[[ Supplied records open ]]
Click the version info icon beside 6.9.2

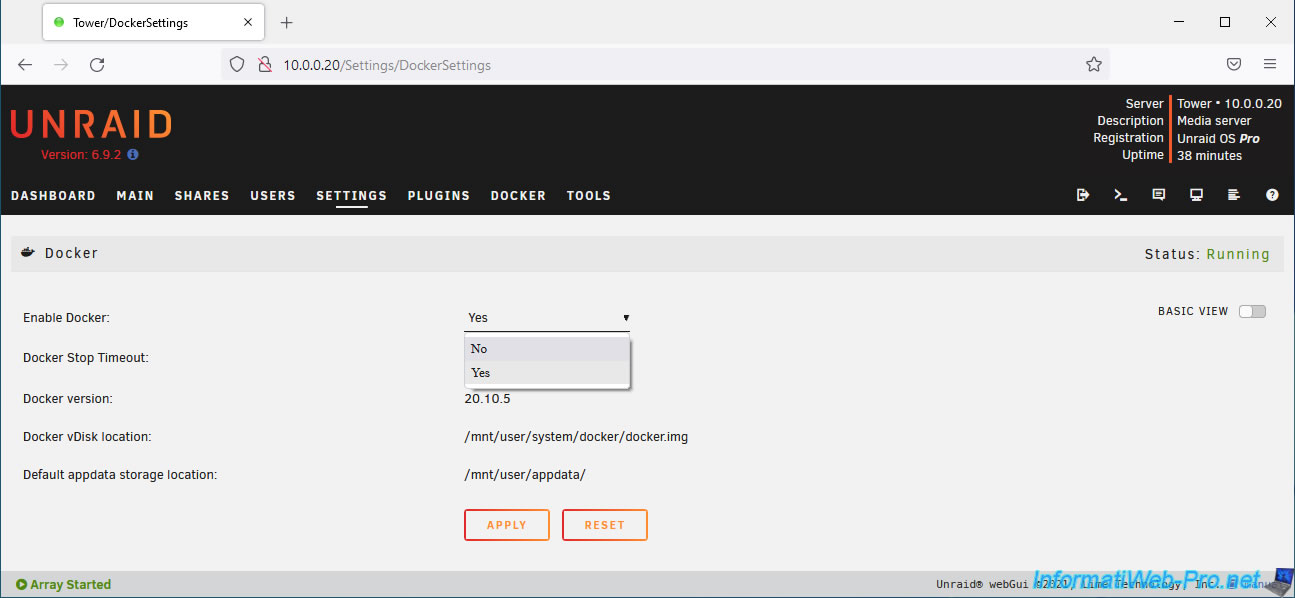[x=133, y=155]
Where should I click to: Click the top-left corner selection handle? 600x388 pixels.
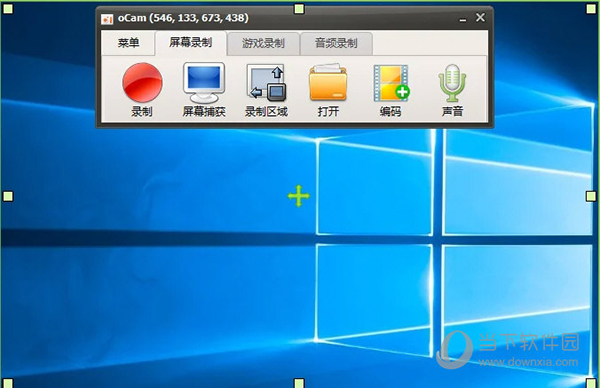coord(8,9)
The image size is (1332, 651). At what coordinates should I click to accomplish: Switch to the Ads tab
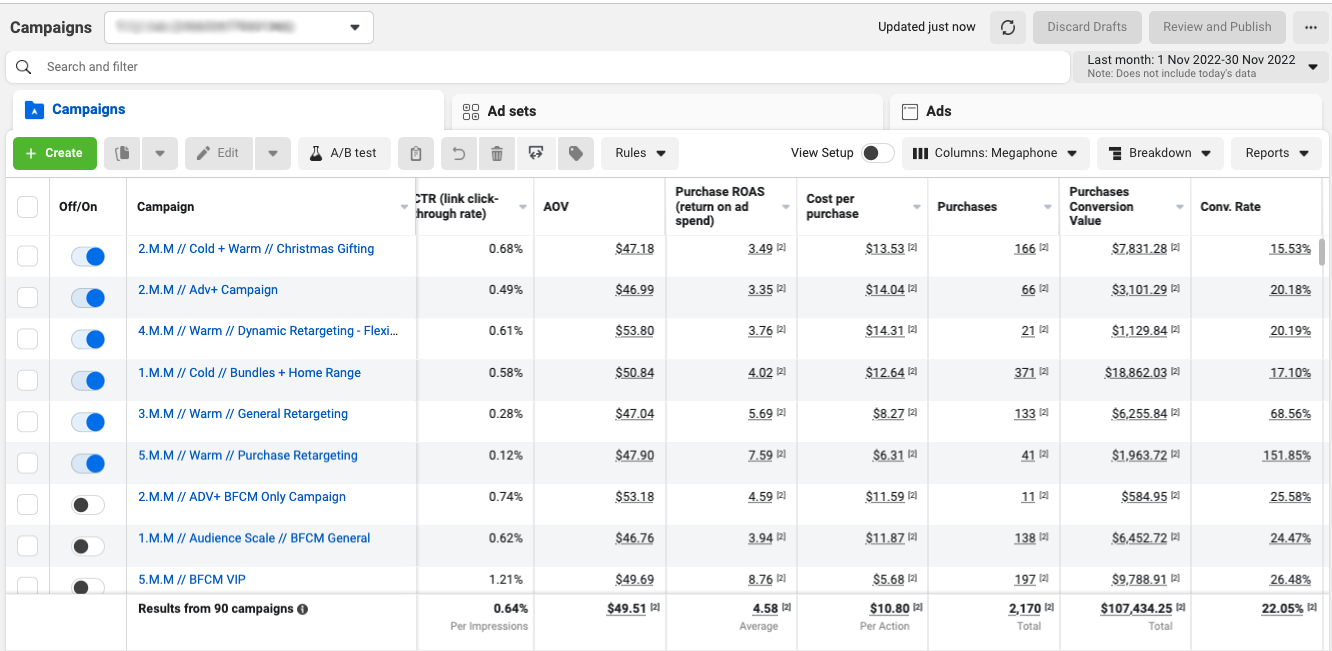coord(938,111)
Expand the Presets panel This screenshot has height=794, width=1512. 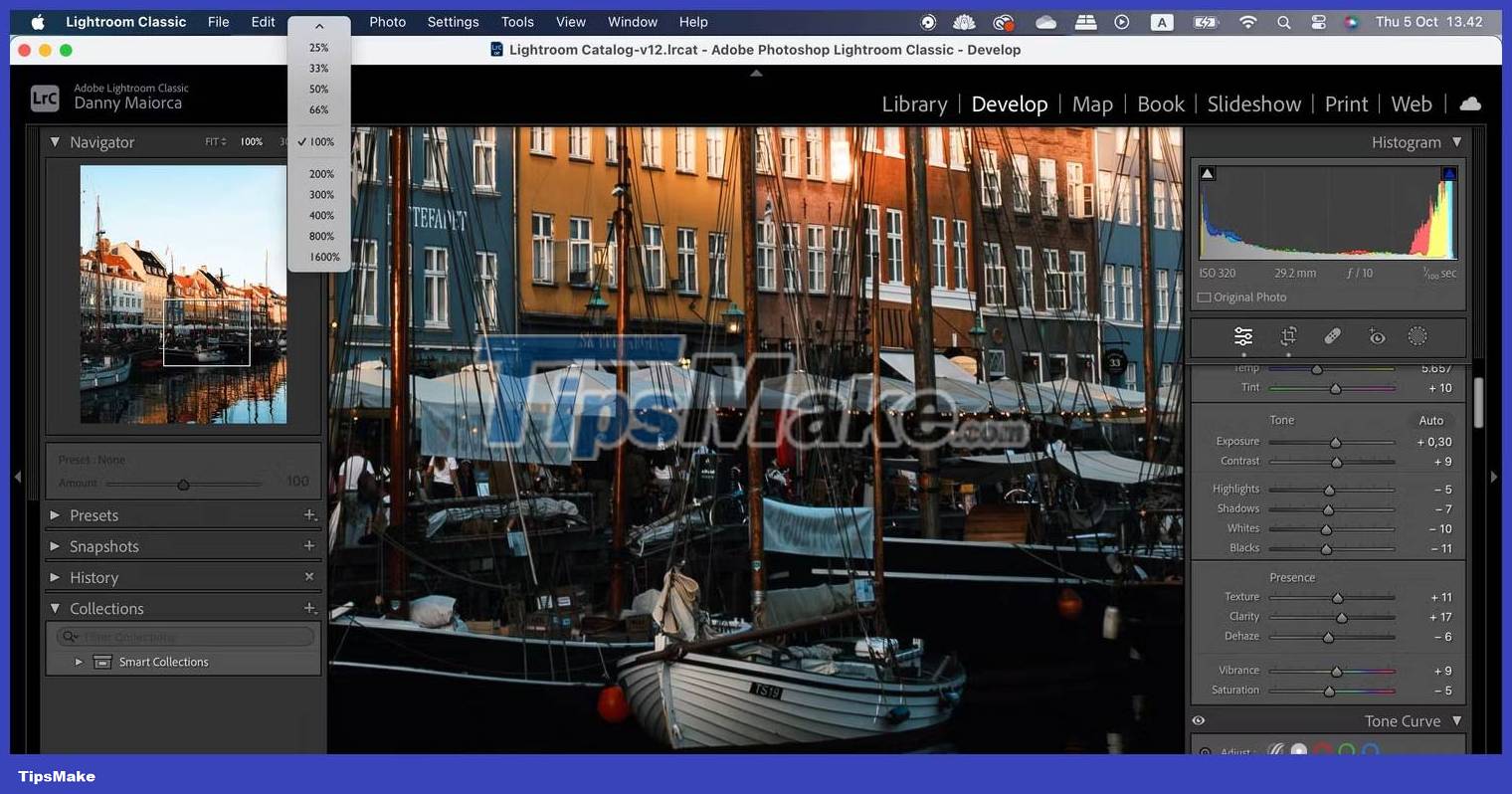(x=54, y=515)
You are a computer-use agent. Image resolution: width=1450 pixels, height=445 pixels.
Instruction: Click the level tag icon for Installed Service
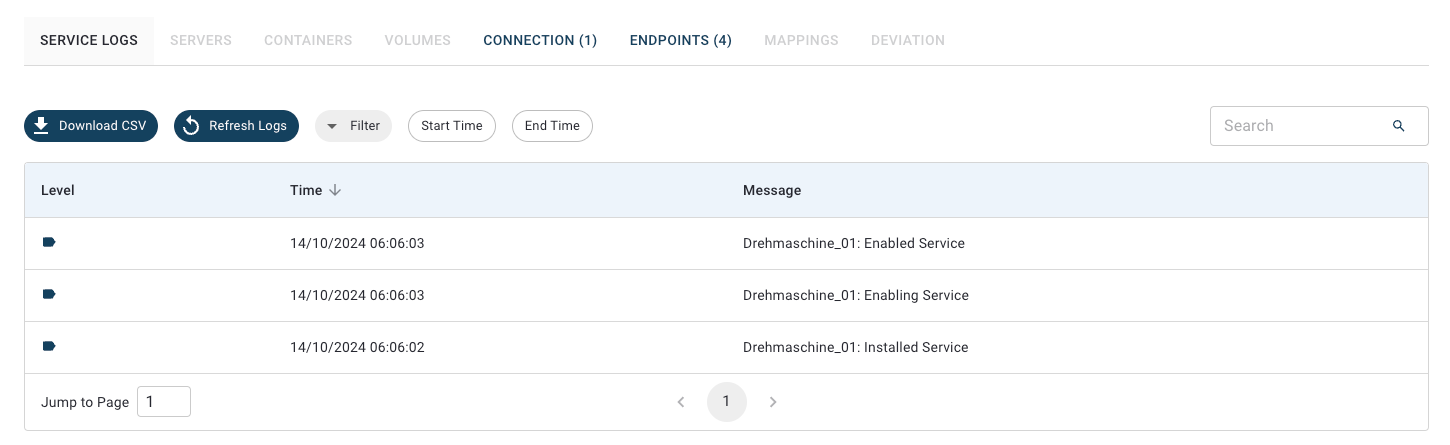coord(49,346)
[[ Supplied records closed ]]
What needs to be done: Starting with the line that contains "You are a computer-use", repeat each line exactly through the last line of the data above, and nothing more; the pictures stay out.

Output for this exercise:
You are a computer-use agent. Image resolution: width=1450 pixels, height=445 pixels.
Instruction: Click the level tag icon for Installed Service
coord(49,346)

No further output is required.